Although, Luke once told him: "there is no such thing as luck".
Luke Skywalker. Now there was a hero. A simple farm boy who, by his own skill and bravery, became an icon of the Rebellion. Peerless pilot. Fearless operative. Slayer of the original Death Star. Jedi knight. Luke's accomplishments drove everyone he met to give more, fight harder, to sacrifice everything. Luke gave them hope. Rebellions were built on hope.
And Wedge had left him to die in the space above Yavin. Even after four years, Wedge still dwelled on that moment. The grey walls of the Death Star trench closing in around him. His X-wing, damaged and losing speed. Biggs and Luke, pulling away. TIE fighters, seconds away from overtaking him. Wedge, making the choice to abandon his squadmates.

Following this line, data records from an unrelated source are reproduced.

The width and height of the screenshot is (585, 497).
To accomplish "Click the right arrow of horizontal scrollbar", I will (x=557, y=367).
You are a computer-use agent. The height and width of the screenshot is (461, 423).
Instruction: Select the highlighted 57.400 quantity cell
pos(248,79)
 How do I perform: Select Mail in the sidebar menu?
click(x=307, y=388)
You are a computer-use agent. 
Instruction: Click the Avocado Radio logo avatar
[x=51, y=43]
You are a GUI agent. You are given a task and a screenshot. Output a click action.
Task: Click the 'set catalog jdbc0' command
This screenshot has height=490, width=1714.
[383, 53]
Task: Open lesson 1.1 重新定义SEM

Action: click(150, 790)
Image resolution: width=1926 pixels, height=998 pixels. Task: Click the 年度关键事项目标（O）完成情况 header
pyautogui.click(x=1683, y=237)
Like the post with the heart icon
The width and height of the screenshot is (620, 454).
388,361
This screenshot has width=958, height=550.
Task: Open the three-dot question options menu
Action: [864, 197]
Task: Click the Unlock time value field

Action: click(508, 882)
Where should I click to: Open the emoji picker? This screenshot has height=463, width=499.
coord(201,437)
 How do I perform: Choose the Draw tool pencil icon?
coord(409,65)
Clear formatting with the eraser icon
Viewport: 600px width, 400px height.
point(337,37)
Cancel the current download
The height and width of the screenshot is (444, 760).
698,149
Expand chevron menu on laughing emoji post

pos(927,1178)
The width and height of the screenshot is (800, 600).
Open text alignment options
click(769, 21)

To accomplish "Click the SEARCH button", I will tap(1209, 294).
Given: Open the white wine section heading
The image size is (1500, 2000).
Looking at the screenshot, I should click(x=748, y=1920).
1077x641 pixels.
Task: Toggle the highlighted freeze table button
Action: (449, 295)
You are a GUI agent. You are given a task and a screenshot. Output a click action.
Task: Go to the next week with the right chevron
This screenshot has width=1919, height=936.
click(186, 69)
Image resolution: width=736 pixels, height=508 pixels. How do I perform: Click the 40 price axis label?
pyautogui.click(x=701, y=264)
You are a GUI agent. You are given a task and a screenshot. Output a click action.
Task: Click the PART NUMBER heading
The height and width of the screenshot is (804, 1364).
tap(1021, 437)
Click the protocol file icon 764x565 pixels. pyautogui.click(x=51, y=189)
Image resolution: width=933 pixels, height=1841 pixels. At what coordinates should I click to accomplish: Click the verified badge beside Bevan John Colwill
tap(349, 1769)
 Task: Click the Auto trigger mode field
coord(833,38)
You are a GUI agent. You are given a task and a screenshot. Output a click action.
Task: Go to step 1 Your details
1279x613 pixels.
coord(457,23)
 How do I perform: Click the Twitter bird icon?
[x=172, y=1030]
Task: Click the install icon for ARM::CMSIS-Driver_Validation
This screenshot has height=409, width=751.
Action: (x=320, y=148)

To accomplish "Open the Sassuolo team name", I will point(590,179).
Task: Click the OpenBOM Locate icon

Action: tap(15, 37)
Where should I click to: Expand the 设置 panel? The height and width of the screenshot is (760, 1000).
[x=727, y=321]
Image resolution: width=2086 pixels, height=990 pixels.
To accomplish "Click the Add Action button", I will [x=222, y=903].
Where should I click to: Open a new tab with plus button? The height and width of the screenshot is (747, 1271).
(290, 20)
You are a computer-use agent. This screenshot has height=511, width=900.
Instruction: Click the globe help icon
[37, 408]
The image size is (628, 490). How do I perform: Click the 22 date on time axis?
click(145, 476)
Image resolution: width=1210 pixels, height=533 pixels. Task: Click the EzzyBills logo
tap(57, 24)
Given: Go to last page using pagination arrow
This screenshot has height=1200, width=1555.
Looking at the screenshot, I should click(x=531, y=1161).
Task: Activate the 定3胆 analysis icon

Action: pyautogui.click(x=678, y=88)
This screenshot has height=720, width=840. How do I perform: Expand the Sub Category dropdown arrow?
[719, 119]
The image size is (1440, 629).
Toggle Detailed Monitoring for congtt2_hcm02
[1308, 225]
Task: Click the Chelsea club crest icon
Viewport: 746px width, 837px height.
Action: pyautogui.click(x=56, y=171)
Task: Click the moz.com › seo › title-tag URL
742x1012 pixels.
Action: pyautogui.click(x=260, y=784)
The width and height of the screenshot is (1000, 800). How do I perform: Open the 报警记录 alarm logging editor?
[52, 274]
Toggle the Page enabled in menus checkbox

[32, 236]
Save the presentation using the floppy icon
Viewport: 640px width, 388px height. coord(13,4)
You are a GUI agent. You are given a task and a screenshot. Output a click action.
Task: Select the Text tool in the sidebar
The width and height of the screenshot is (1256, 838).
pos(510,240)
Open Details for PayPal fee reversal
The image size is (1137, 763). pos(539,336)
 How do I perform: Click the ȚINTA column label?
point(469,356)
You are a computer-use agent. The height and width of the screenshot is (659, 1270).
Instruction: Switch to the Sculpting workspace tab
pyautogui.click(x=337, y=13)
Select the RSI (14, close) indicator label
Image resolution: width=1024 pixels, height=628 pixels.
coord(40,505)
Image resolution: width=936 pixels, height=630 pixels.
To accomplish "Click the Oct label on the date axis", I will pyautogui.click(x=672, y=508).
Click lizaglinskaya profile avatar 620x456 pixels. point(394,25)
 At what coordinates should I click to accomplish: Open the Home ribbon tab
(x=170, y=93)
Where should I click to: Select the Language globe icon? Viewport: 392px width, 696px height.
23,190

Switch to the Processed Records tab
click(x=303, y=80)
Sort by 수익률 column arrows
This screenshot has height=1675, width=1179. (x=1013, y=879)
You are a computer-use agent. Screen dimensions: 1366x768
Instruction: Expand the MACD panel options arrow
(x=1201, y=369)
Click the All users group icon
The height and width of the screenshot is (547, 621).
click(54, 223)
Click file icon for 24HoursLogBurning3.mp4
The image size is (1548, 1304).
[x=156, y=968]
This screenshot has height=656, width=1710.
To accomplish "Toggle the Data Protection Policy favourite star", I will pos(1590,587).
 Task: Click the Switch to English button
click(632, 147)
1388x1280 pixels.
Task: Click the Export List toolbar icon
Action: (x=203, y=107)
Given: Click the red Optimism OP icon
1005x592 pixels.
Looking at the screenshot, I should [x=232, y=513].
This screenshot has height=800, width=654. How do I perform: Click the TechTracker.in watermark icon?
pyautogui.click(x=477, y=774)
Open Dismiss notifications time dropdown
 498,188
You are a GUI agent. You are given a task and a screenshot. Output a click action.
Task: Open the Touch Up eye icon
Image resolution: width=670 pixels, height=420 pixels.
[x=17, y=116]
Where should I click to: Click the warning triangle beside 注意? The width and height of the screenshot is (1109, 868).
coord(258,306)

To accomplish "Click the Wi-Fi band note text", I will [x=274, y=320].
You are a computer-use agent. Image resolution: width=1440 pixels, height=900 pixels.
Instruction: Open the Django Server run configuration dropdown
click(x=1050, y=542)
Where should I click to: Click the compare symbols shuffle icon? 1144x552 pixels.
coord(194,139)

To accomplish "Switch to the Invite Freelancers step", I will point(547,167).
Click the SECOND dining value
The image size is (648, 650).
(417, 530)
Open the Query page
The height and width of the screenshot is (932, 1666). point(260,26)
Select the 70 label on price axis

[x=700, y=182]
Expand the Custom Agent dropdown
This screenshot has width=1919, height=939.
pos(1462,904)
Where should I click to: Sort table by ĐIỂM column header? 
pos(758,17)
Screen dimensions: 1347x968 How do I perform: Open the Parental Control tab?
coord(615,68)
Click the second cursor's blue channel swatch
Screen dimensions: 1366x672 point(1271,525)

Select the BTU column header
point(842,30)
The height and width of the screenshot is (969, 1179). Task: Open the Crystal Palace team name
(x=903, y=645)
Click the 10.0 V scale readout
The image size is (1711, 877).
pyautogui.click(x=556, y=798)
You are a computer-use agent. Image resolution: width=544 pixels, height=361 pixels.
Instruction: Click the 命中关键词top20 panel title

Yes, Luke had ordered him out of that trench, but Wedge did not need to obey. Luke had no authority over him. Biggs was the ranking officer at that point, but, even in those early hours, Biggs was wise enough to discern that Luke was the true leader among them. The cold hard truth was Wedge made a choice to obey Luke's order. He obeyed– and Biggs died. Biggs died buying Luke the time he needed to destroy that battle station. Biggs didn't abandon Luke in his time of need. But then, Biggs Darklighter was a hero, and that's what heroes did.
No one criticized Wedge's actions in the aftermath of the battle. Luke had even thanked him for following the order, although Wedge could never understand why. In the end, the only person who blamed Wedge Antilles for his actions at Yavin was Wedge Antilles.
During lonely hyperspace flights, like the one he was on now, Wedge would run alternate scenarios through his head. What if the Millennium Falcon hadn't saved Luke at the last second? What if Wedge and Biggs were the only ships there to protect Luke from Vader's attack? Could Wedge have bought him the extra time required if he'd just stayed in the trench? Wedge had pondered the puzzle for hundreds of standard hours. He never reached a conclusion that helped him sleep any easier.
Wedge and Luke had flown together on 127 different missions since the Battle of Yavin, but, no matter how many TIEs Wedge vaped or how many AT-ATs he downed, none of them managed to sponge away the ghosts of their first fateful battle. Wedge's career was as decorated as they came. He had killed enemies, protected the innocent, and, on a few occasions, even saved the Rebel Alliance itself. None of it ever managed to eclipse the fact that Wedge had come dangerously close to allowing a planet killing super weapon to continue wreaking havoc across the galaxy.
Wedge was tired. Tired of the guilt. Tired of the doubt. Tired of this war. Tired of watching so many good men and women die while he always managed to escape unharmed. His friend Wes Janson often joked that Wedge would not have survived this long if the Force didn't have some plan for him. Wedge never paid the jest any mind. He'd never been a big believer in the Force.
Each time Wedge entered his ship's cockpit, he silently wished for it to be the last time. He'd wish that somehow the upcoming battle would be the one to end this war. He never really believed the wish would come true, but it gave him hope. Rebellions were built on hope.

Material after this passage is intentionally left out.